[Records in a dataset]
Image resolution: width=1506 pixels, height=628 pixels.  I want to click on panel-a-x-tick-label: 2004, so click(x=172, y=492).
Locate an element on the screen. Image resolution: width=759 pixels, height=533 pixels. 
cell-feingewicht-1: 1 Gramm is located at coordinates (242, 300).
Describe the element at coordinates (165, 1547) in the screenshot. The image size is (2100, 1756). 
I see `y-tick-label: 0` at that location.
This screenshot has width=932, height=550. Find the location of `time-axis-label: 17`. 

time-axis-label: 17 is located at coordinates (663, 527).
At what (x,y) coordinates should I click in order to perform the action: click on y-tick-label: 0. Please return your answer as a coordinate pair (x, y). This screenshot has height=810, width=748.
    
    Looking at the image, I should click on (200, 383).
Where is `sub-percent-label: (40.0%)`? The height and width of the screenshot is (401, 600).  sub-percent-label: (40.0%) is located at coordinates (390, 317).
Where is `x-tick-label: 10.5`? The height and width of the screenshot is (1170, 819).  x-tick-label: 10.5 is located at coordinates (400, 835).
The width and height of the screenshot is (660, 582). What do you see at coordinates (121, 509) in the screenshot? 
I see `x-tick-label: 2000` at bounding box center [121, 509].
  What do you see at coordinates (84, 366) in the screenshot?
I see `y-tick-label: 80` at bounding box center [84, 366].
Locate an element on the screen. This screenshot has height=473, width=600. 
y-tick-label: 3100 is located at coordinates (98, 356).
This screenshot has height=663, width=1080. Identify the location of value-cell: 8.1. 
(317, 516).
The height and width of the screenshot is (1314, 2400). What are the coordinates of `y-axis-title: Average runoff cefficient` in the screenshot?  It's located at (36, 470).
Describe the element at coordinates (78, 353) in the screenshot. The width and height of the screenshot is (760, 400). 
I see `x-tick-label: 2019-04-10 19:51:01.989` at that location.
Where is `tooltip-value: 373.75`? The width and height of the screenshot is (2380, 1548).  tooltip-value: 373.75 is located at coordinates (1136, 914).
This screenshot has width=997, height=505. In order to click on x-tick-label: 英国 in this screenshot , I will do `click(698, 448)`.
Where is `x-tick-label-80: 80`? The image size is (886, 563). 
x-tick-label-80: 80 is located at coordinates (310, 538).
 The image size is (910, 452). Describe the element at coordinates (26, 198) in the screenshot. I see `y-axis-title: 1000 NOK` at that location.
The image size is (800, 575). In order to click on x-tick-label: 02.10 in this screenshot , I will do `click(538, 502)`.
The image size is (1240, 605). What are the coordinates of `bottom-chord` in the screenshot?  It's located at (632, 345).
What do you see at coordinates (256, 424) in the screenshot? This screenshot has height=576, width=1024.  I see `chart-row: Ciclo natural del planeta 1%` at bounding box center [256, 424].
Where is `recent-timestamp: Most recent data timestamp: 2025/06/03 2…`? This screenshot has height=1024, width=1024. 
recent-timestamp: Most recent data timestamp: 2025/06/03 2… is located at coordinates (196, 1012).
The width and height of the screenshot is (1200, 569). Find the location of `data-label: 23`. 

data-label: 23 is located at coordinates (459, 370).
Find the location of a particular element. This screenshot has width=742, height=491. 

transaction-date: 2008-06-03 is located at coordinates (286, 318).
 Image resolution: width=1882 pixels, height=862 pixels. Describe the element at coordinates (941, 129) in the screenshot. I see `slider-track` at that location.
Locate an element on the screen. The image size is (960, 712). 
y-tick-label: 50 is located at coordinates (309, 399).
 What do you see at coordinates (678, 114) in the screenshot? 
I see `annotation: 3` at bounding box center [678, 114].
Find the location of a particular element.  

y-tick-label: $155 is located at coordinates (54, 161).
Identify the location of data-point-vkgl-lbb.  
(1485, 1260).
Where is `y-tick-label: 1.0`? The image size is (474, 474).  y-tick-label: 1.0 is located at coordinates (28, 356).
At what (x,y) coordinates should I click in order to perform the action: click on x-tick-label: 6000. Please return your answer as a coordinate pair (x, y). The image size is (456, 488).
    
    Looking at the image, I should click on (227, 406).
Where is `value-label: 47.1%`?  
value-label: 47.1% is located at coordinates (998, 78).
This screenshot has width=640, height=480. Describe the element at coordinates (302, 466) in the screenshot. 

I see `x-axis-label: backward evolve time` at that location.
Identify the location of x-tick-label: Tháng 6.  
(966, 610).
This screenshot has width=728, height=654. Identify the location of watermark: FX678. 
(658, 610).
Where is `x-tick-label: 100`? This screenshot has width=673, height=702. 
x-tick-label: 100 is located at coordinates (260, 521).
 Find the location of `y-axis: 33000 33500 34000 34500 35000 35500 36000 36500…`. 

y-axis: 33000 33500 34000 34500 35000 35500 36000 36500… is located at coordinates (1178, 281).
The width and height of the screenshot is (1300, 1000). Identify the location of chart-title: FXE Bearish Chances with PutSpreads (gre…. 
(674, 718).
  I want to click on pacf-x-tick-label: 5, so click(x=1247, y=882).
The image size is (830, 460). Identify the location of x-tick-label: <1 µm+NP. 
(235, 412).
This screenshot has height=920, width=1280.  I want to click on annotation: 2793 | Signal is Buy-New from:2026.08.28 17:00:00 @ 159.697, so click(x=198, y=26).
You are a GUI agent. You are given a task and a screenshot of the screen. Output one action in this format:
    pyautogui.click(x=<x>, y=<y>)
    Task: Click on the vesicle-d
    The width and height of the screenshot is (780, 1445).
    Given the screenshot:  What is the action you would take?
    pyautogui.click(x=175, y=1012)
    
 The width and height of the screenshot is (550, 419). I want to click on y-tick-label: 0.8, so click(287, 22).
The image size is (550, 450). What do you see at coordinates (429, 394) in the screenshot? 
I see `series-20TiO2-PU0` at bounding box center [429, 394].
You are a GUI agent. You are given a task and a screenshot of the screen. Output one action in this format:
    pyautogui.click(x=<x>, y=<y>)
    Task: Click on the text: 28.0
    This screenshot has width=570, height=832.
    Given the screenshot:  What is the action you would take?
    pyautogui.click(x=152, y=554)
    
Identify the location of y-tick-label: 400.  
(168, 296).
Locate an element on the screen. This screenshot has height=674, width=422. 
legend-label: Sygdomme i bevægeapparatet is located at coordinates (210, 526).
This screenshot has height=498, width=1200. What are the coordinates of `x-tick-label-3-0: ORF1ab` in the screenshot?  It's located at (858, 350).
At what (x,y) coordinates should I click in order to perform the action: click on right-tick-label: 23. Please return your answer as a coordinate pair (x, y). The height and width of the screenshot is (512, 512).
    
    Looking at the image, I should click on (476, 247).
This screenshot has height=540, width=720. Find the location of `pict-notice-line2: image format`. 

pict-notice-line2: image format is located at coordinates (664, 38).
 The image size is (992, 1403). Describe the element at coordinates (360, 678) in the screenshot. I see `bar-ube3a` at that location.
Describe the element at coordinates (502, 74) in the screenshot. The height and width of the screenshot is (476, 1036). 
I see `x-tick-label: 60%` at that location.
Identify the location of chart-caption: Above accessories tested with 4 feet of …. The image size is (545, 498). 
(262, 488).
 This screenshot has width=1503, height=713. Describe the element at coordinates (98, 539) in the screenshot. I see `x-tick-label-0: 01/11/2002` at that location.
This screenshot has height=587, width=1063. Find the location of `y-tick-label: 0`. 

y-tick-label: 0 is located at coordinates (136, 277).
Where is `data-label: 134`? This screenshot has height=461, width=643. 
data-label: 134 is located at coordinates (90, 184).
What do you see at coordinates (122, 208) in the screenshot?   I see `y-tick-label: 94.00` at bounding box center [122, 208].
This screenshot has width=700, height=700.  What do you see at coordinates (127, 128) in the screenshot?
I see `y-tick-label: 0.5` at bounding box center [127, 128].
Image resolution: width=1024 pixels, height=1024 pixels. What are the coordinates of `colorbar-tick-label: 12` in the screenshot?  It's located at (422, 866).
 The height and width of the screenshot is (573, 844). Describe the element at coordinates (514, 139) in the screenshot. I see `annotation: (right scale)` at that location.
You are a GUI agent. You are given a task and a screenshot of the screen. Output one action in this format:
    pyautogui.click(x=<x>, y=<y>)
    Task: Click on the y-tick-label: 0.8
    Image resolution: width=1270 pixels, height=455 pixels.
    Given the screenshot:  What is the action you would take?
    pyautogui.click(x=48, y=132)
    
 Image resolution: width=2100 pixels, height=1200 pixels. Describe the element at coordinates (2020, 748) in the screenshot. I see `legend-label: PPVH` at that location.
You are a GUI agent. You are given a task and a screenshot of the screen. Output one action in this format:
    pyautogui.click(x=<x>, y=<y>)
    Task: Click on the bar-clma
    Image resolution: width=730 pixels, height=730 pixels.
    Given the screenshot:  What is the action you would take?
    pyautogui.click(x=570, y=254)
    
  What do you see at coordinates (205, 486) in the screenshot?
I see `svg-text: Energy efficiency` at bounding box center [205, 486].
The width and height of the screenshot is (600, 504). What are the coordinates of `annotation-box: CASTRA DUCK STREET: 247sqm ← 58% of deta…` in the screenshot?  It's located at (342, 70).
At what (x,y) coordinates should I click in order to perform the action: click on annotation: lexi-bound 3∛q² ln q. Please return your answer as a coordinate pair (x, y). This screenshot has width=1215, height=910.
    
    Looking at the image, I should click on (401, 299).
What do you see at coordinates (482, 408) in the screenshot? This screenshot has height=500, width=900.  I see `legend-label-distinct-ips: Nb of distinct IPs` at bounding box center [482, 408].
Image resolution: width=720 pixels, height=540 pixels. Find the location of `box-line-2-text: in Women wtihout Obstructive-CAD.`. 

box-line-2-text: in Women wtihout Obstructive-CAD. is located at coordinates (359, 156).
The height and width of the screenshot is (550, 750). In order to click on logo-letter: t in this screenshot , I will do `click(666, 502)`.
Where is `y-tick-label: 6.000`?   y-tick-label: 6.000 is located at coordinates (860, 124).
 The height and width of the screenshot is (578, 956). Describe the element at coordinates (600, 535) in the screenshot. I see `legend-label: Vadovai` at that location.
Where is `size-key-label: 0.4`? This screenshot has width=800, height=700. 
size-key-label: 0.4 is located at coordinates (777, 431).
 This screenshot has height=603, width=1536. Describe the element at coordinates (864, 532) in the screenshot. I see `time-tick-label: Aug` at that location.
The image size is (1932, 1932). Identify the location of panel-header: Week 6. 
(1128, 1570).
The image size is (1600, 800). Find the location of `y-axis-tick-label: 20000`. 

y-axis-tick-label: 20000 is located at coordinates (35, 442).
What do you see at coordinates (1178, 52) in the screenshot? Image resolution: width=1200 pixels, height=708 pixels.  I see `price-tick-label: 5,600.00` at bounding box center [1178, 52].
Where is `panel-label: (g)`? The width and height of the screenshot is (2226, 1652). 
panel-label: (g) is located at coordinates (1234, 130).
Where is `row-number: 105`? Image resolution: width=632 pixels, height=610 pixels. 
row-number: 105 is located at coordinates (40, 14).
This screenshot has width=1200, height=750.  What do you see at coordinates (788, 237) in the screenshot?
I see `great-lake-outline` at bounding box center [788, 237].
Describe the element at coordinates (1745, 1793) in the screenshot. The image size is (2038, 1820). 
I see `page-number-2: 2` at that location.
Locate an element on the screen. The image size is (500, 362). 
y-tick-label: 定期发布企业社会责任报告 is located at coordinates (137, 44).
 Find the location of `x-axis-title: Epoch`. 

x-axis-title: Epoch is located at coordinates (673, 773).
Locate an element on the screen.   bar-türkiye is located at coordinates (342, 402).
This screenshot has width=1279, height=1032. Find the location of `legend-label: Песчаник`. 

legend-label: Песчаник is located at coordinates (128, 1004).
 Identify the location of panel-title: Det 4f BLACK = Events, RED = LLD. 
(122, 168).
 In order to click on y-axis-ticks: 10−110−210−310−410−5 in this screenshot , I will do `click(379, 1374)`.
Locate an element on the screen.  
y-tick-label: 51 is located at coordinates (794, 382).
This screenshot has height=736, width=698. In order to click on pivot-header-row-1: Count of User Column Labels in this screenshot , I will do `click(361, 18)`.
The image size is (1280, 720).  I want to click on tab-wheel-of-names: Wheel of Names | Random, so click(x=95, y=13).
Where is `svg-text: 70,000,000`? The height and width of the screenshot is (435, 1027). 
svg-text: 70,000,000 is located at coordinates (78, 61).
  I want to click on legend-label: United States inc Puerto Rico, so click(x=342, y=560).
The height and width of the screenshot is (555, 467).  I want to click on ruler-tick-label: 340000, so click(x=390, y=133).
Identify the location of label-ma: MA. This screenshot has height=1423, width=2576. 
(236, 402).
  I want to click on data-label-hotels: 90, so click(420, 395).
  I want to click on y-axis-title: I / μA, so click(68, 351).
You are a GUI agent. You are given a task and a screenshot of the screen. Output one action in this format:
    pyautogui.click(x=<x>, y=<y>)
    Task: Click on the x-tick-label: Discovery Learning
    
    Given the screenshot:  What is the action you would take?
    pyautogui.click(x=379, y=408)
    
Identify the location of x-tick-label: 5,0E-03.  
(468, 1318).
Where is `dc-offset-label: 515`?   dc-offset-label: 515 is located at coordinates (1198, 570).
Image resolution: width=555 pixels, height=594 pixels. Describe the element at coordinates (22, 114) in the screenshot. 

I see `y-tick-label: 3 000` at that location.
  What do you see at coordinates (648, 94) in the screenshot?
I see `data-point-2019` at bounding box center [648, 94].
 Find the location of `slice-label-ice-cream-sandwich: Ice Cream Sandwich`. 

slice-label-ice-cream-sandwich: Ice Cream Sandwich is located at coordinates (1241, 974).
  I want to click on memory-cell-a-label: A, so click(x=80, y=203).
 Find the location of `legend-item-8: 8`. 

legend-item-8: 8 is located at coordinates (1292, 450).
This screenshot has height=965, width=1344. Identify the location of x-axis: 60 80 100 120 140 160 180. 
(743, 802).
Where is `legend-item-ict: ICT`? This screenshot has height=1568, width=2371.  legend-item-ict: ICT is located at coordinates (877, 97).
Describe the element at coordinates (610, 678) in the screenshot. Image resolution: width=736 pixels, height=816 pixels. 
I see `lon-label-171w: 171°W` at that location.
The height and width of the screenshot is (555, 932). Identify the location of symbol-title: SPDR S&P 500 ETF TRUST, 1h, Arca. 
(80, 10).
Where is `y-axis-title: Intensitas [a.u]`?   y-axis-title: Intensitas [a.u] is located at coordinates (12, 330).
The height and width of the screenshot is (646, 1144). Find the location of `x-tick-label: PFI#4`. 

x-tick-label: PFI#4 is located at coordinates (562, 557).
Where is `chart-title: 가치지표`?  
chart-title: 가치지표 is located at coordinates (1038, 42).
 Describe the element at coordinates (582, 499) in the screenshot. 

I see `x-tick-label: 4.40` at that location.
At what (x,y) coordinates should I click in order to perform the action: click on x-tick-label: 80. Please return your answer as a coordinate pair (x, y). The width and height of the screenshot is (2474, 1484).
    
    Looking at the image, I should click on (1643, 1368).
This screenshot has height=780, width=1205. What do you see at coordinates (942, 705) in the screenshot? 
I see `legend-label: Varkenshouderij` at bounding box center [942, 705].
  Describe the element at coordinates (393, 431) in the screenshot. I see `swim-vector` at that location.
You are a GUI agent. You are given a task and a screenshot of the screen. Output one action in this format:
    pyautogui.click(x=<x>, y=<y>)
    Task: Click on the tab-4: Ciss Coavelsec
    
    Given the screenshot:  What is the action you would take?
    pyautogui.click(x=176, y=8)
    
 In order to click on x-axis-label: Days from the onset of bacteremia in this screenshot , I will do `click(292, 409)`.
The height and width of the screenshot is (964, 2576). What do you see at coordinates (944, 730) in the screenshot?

### Exercise
Turn the records into a numbered list, starting with the line that contains "Describe the element at coordinates (610, 678)" and going on through the line that contains "coordinates (12, 330).", with blank lines left out.

### Solution to the problem
1. Describe the element at coordinates (610, 678) in the screenshot. Image resolution: width=736 pixels, height=816 pixels. 
2. I see `lon-label-171w: 171°W` at that location.
3. The height and width of the screenshot is (555, 932). Identify the location of symbol-title: SPDR S&P 500 ETF TRUST, 1h, Arca. 
4. (80, 10).
5. Where is `y-axis-title: Intensitas [a.u]`?   y-axis-title: Intensitas [a.u] is located at coordinates (12, 330).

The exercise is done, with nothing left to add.